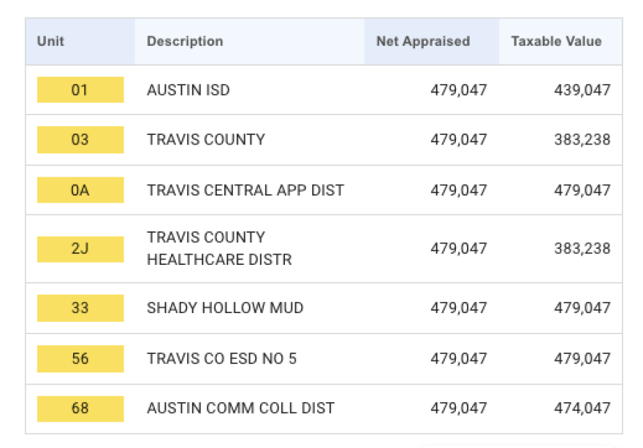Click the Description column header
Image resolution: width=643 pixels, height=448 pixels.
point(185,42)
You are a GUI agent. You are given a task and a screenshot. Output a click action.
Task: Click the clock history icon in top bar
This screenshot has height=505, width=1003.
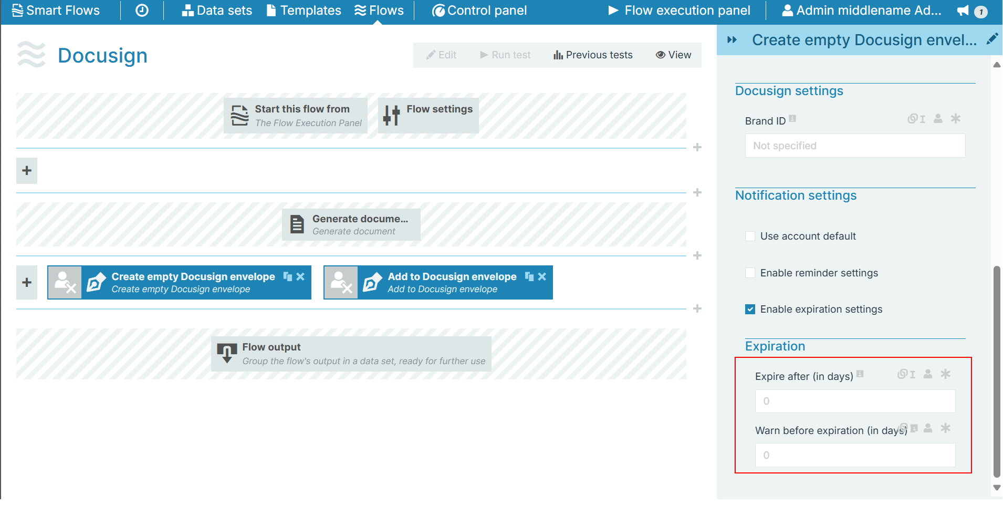coord(142,11)
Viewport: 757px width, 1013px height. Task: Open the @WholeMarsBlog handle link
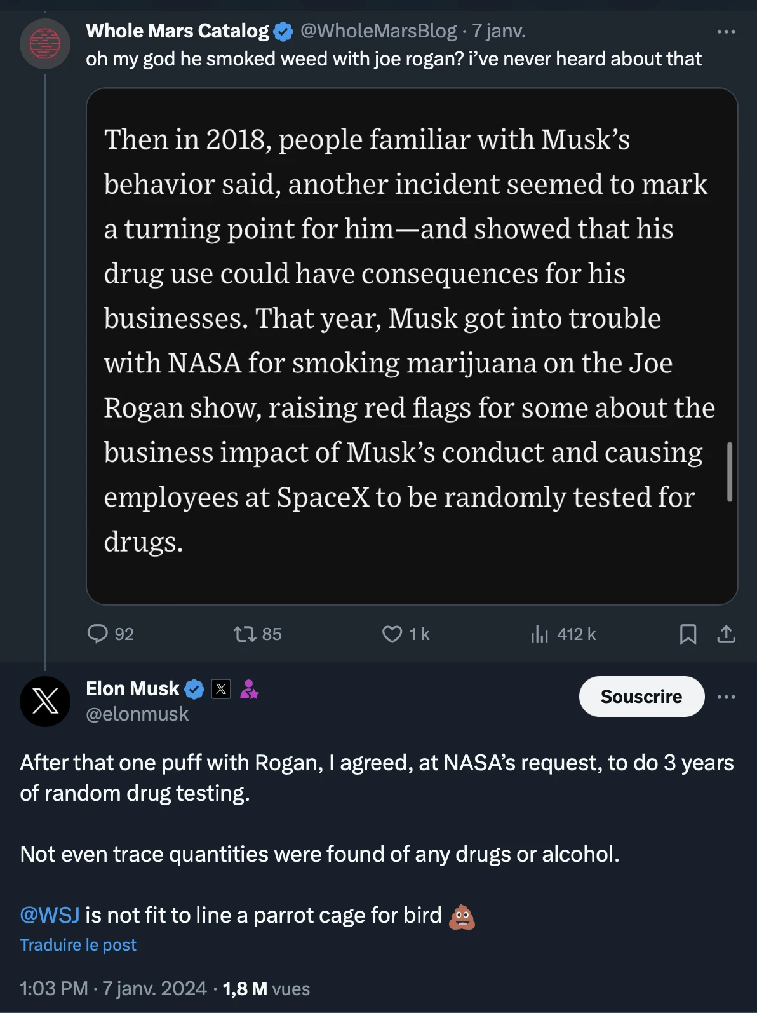378,31
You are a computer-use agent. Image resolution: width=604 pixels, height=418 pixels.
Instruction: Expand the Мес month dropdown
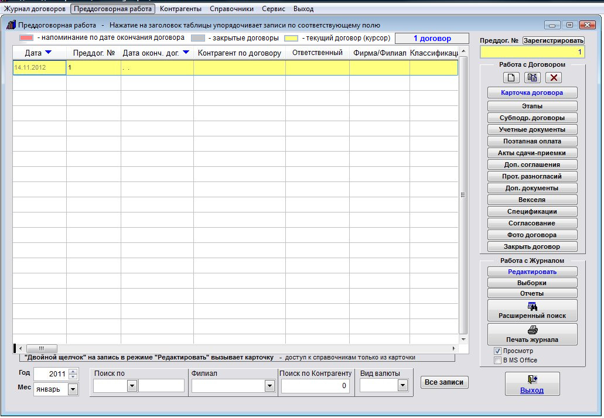tap(73, 389)
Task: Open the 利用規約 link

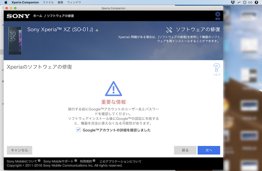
══════
State the number of lines in the data above containing the string "agent" and nothing more.

- [Response to the task]: 2